Continue the blog post about crying to relieve stress from where it stops.

SELECTED EXTRACT →
-------------------------

Friday, May 18, 2007

Need a Good Cry? I Certainly Did.

[Original Post 8/27/04]

This week, I listened to a song, and it brought tears to my eyes. I was not surprised. I am almost always brought to tears listening to "Hope for Resolution" (1) from the album
"Christmas at Luther". (2) What I did not expect was how much better the tears made me feel.

I have had a stressful week. This is the sort of stress which causes one to get grouchy, say things one later regrets and then agonizes over, causing stress to heap upon itself. Once I started looking at why crying was making me feel better, I realized that I had not yet internalized the remorse I wanted to feel about the way I had treated others. I had also not given myself permission to feel bad about how I had been mistreated, and about the unfairness of life in the corporate world. And so, when I heard this piece of music, and the tears welled up, as they typically do, those little droplets did double or triple duty. They expressed my feelings about the music, but they washed the stress of unrealized sorrow away, as well.

This experience was an epiphany of sorts. I realized that a good cry, or at least a few well timed tears, could help me deal with stress. And I need as many stress reduction tools as I can
get. We all do, don't we?

Now, I am not the typical old fashioned male who thinks "Men don't (or shouldn't) cry." I have cried on occasion. My life is pretty good, so I don't have many reasons to cry -- at least not with tears of sorrow. And, truth be told, things do not affect me emotionally as much as they
affect others. So, I have not experienced the cathartic nature of tears as often as some people have. As I thought about the "Hope for Resolution" experience, then, I said to myself "Perhaps this 'discovery' was more personal than I first realized."

-------------------------

SUPPLIED ENTRIES →
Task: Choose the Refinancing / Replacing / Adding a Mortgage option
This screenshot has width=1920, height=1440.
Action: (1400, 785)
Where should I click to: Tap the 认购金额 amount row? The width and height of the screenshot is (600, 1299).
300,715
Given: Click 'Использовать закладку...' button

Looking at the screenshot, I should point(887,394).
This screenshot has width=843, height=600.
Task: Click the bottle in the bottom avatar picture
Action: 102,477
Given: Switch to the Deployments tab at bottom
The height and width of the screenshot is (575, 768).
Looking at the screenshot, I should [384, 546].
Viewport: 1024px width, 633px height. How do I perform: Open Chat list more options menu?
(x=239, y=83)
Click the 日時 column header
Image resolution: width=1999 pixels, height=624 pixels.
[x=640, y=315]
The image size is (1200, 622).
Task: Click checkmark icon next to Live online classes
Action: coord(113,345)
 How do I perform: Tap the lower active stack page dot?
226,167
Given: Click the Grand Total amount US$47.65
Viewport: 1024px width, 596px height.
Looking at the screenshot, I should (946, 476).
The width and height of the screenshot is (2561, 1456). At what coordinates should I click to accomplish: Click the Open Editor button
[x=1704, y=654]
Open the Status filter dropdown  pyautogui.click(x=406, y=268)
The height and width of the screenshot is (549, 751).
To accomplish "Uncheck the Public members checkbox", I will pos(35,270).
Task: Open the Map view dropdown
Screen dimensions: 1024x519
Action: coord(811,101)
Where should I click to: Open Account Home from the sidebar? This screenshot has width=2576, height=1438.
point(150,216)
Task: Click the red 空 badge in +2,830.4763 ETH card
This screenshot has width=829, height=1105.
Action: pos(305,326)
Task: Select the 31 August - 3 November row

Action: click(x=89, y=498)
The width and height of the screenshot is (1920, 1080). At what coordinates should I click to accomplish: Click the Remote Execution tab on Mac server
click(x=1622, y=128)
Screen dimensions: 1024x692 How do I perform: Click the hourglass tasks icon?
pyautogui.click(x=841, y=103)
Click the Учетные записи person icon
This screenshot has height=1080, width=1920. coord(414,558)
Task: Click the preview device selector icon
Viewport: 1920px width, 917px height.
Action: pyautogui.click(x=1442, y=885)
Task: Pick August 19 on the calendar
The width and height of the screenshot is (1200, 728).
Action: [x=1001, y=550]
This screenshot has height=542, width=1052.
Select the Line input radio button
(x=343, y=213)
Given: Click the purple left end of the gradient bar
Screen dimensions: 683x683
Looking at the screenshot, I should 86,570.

-------------------------

RESPONSE TO THE EXERCISE →
You see, what seemed strange was that the "Hope for Resolution" tears were not really tears of sorrow, yet they clearly helped me deal with sadness. "Hope for Resolution" is the final piece which was done in the Yuletide program, an annual Christmas concert at Luther
featuring all of its classical music ensembles, in 2002. That year, my oldest son, Adam, was a member of one of the choirs. Now, the piece of music itself is powerful and moving; perhaps on its own, it might bring some people to tears. For me, the musical beauty mixed with pride, nostalgia and love to create a powerful memory. I was so proud to see Adam standing up in the choir loft, clothed in his tux, smiling and singing. I felt nostalgic for my days in Luther choirs, and for the days when Adam was just a boy, not a young man. And, of course, the love I feel for Luther College is quite strong, but small compared to the love I feel for Adam, and for the three children I have yet to send there.

I associated tears with grief, or remorse, but here I was crying with joy and love. Yet the "good feeling" tears helped wash away the stress of the "bad feelings" which were weighing me down. I resolved to make a conscious effort to discover, and treasure, experiences like this.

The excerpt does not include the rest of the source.